Darren Aronofsky is one of the few directors willing to let "the bad guy win," so long as we expand our notion of characters beyond mere flesh and into the realm of the conceptual.
Requiem for a Dream is a movie in which addiction itself is the protagonist, the underdog clawing for purchase and success against the wishes of virtually everyone in the film. The Wrestler and Black Swan are both films about the artistic compulsion to perform, the addiction to adoration and excellence in a given medium—even at the expense of love, of health, of life itself. Speaking of life, death—its inevitability and the meaning it provides the living—is the animating force of The Fountain, a fate to be welcomed rather than struggled against. And if you're not cheering for the flood in Noah, you're probably doing it wrong.
Which brings us to mother!, Aronofsky's meditation on faith—or, perhaps more accurately, the uselessness of faith, the grotesquerie of the being that demands belief and craves love yet has none to give in return.
The camera opens briefly on a burning woman before we cut to Javier Bardem, his character unnamed, placing a glowing rock on a pedestal. A house in ashes magically regenerates—blackened tile reverts to pearly white; scorched wood turns blonde again—and the comforter on a king size bed fills like a balloon into a human-shaped lump. Jennifer Lawrence, also unnamed, awakes where the inflation occurred, rolls over, wonders where her man is. She wanders the mansion within which she has risen, traveling the circular floor plan in an effort to locate her beau. The two are peaceful here in this quiet space, set off by themselves in a grassy enclave ringed by trees, protected from the predations of the outside world.

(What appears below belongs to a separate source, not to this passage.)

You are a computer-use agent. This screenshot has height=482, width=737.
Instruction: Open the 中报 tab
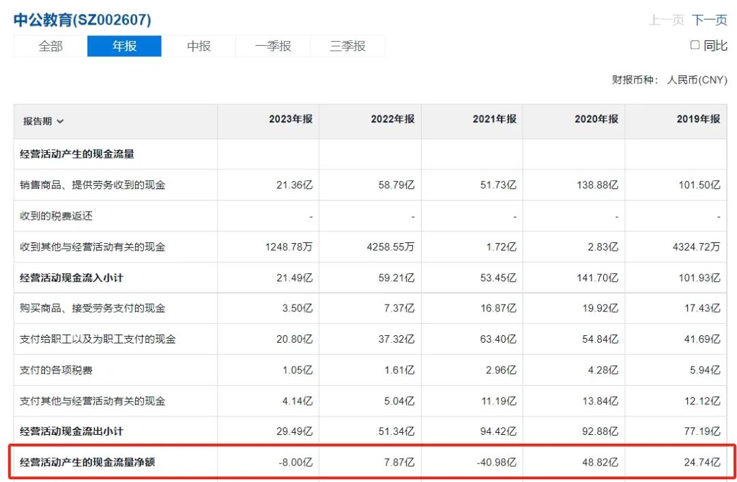(199, 46)
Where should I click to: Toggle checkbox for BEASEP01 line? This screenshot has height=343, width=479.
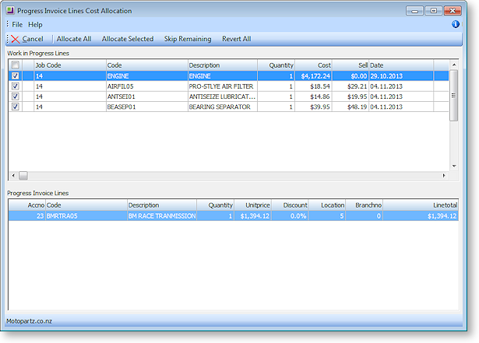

He is a poet who can no longer write; she is his companion, rebuilding the home they share while he tries to get the creative juices flowing again. Their peace is interrupted when Man (Ed Harris) intrudes upon their little patch of paradise. A fan of the poet, Man and his Woman (Michelle Pfeiffer) bring chaos in the form of their two sons. The elder slays the younger by bashing him in the head with a blunt object after Man and Woman disobey the house's rules, touching (and destroying) a forbidden object in the poet's study.
It's the Bible, dummies, and Aronofsky's showing it like no one's ever shown it before: this is the story of the greatest narcissist ever told. The Poet, the Maker, the Mythmaker: he just wants to create and to be loved by, and for, his creation. He's willing to sacrifice his lover and his son and his believers and anyone else in order to keep that love flowing.
God's a real sonofabitch, basically.
As an agnostic who quite enjoys Aronofsky's highly stylized films and has been known to cheer for the "bad guy" from time to time, I should be the target audience for this movie about faith and the petty demands of the deity who demands it. But the only thing more annoying to your average agnostic than your average Bible-thumper is your average angry atheist. And mother! comes across as the Richard Dawkins of religiously minded pseudo-philosophical cinema: ugly and hectoring and entirely too sure of its self-righteousness.
No small measure of skill went into crafting this film; Aronofsky, whose body of work I adore, is a talented director who understands the ways in which the camera can be used to stoke tension and generate apprehension within the viewer. His camera swirls around Lawrence in tight spirals, rarely giving us a moment to get our bearings, leaving us just as confused as she herself must be when rampaging hordes invade her pristine space and demand the attention of her overwhelmed poet. Aronofsky lingers in close up on Lawrence's face, reducing our sense of space and centering all the action on her; except for the opening and closing moments, there isn't a shot in the film in which she is not the focus. Lawrence herself is often seen running in circles, round and round, repeating her footsteps as she tries to track the chaos in her home, a tic that visually hints at the ouroboros the Poet has built for himself.
Bardem's portrait of the artist as God, simultaneously craving adoration while remaining totally oblivious to the needs of those around him, feels like a sly in-joke, one director's admission that he and his brethren can be real pricks at times. Lawrence's Mother is a sort of Gaia, a voluptuous, put-upon fertility icon destined to be destroyed by those crawling on her surface, demanding more and more from an entity whose love is precious, a diminishing resource.
The skill that went into crafting mother! is undeniable—the final thirty minutes or so are as relentless as they are nasty—but so is its unpleasantness, its aggressively nihilistic and misanthropic ugliness. I can't quite tell whether I hate the movie or just its message, but mother! may be one of the rare artistic instances in which this is a distinction without a difference.